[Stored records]
+ + + + + + +
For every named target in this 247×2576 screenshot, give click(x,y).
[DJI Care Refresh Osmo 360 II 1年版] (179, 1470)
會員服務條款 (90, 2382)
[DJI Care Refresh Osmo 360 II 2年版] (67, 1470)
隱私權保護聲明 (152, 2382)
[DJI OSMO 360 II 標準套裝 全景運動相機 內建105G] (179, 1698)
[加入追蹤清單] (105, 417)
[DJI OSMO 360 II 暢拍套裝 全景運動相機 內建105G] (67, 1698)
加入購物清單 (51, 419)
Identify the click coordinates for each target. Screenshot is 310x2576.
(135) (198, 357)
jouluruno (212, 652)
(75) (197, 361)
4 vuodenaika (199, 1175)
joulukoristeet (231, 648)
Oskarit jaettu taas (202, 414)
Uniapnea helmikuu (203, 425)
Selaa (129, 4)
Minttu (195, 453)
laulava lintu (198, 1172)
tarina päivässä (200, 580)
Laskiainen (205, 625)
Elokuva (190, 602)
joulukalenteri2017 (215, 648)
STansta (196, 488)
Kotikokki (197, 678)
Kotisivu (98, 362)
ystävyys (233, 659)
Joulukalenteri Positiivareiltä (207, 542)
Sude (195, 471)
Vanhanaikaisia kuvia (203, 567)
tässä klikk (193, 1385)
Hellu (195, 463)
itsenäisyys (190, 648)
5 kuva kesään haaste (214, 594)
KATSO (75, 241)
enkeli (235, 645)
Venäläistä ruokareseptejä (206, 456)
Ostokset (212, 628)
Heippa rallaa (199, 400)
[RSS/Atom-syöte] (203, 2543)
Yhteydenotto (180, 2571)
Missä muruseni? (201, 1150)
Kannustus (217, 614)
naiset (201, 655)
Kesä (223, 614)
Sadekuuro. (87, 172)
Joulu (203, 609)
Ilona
+ + + + + + +
* **The task**
Only the lines above from the line with "[DJI OSMO 360 II 標準套裝" to the line with "Kotisivu (98, 362)", those two lines included, should be reproduced exactly.

* **Exercise output**
[DJI OSMO 360 II 標準套裝 全景運動相機 內建105G] (179, 1698)
[加入追蹤清單] (105, 417)
[DJI OSMO 360 II 暢拍套裝 全景運動相機 內建105G] (67, 1698)
加入購物清單 (51, 419)
Identify the click coordinates for each target. Screenshot is 310x2576.
(135) (198, 357)
jouluruno (212, 652)
(75) (197, 361)
4 vuodenaika (199, 1175)
joulukoristeet (231, 648)
Oskarit jaettu taas (202, 414)
Uniapnea helmikuu (203, 425)
Selaa (129, 4)
Minttu (195, 453)
laulava lintu (198, 1172)
tarina päivässä (200, 580)
Laskiainen (205, 625)
Elokuva (190, 602)
joulukalenteri2017 (215, 648)
STansta (196, 488)
Kotikokki (197, 678)
Kotisivu (98, 362)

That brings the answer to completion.